We are Episcopalian, a liturgical bent of the Christian religion, and once you know the liturgy, you can follow it in any Catholic church in the world, no matter what the language. My heart was thankful just to sit and worship. I had visited The Three Kings (Drei Konigen) cathedral first on Epiphany in 1989, when the relics were carried around the church and children acted the parts of the three kings. It was powerfully moving. Sitting in worship, knowing it was a dream come true, my heart was full of uncontainable happiness.

We were bundled up, as was everyone else. There was heat, but the cold pervaded. People kept their heavy coats on during the mass, even their gloves, which made it hard to turn pages in the missal. We left just before communion, playing by their rules.

This casket contains relics of The Three Kings.

We headed back to the Hotel Ernst for a gorgeous buffet breakfast in their famous Excelsior restaurant.

 

 

 

Forgive me, I was HUNGRY! I didn’t take photos of the restaurant or the buffet. I will tell you that I particularly loved their coffee, strong and rich, served from an individual silver pot on our table, with fresh cream in another little pitcher. The breakfast was delicious, included a huge variety on the buffet, and you could order special things you wanted, eggs to order, etc. I found smoked salmon on the buffet, with all the trimmings, and my little Scandinavian heart was content with that.

We went back to the room, packed quickly, cleaned up and headed back out to explore the Christmas Markets early in the morning before the crowds arrived – and before they opened. We had the city to ourselves, early on Sunday morning.

Yes, I look very elegant until you get to my shoes. The surfaces vary. One minute you might be in the middle of the road, as in this photo, and the next, you will be on ancient cobblestones, or steps. When I was young, I heedlessly wore high heels everywhere. I no longer can do that, and it is misty and slick, so I am glad I have my faithful walking shoes. So faithful in fact, that we noticed that they are falling apart, and we threw them in the trash as we left Basel.

More early morning Christmas Market photos in Cologne:

 

 

 

 

 

The original Cologne water, everyone was buying 4711.

We had lunch at Peter’s Bauhaus.
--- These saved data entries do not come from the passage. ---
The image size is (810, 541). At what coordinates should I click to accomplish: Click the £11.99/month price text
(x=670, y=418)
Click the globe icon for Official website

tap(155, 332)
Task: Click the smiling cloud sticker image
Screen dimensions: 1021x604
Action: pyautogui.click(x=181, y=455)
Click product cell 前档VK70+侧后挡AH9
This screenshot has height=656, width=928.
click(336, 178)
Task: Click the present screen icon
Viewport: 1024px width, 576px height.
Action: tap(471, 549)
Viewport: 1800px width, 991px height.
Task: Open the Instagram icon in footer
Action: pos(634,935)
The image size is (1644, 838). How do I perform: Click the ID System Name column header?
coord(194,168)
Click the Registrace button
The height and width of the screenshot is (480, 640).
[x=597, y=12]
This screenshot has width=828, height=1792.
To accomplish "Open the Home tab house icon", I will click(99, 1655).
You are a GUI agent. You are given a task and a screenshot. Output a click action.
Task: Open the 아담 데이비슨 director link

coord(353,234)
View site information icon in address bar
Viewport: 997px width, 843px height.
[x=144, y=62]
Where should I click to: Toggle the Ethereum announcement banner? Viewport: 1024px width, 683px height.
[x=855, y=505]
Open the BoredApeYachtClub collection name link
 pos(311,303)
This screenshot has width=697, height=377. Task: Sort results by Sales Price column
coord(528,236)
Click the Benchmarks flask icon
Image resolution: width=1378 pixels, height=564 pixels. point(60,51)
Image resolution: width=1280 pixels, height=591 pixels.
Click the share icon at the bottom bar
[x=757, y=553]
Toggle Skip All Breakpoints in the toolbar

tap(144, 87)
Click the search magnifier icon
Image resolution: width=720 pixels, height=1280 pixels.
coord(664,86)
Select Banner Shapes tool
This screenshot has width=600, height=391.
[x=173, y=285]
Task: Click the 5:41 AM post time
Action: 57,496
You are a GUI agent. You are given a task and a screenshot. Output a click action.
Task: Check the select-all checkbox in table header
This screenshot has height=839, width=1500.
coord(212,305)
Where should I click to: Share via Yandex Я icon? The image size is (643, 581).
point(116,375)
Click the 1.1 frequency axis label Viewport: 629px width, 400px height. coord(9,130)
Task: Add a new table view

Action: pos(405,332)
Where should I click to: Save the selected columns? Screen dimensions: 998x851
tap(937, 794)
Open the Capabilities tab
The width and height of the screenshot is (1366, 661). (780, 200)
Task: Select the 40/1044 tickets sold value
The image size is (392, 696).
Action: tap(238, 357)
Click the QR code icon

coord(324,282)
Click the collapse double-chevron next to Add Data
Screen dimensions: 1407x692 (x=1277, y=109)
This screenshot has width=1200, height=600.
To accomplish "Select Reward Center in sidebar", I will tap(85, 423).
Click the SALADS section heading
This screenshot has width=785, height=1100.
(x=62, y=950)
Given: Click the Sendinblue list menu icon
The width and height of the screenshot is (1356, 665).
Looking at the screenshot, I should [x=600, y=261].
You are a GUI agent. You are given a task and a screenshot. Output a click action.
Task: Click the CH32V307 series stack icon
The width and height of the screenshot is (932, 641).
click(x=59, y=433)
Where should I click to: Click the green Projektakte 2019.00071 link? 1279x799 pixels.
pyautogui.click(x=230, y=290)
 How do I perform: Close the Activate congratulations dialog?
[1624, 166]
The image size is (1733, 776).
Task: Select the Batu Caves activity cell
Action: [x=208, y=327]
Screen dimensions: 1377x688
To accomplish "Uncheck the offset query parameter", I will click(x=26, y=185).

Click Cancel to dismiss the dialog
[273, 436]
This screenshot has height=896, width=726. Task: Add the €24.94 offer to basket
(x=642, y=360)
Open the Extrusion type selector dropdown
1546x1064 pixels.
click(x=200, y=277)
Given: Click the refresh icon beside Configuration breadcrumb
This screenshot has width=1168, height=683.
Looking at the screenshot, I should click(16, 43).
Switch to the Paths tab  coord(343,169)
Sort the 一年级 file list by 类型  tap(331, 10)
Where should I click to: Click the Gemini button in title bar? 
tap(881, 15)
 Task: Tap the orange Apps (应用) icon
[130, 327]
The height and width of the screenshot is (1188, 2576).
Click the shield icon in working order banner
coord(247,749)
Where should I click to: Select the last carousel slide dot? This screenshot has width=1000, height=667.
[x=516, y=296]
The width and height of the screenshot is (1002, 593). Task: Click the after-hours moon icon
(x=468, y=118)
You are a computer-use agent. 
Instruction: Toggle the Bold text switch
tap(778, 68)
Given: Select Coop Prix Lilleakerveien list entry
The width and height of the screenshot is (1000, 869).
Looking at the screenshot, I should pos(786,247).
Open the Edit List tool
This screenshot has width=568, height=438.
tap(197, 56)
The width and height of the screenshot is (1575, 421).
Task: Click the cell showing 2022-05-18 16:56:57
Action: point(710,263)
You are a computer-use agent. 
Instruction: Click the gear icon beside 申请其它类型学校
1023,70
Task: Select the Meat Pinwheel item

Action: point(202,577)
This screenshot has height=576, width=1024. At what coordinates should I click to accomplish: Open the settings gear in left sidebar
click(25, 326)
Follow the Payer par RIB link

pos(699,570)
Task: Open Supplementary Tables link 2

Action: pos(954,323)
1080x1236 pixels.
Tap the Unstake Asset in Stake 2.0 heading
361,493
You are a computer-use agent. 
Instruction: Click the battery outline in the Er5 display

It looked so inviting, all decorated, and people were waiting in groups outside to be allowed in. It paid, in this instance, to be just two people; they took us right away and sat us at a table with another couple. We chatted a little – and then just had our own quiet conversations, sharing space but enjoying our own company.

 

 

 

 

AdventureMan had a schnitzel and house fries, with a salad and a beer. Kolsch, of course.

 

 

 

I ordered a salad with trimmed with bacon, but what I got was bacon with a little salad, and the dressing was very bacon fat. I’m sure it was delicious, but I can’t eat that much fat. AdventureMan was kind and gave me a couple bites of his schnitzel.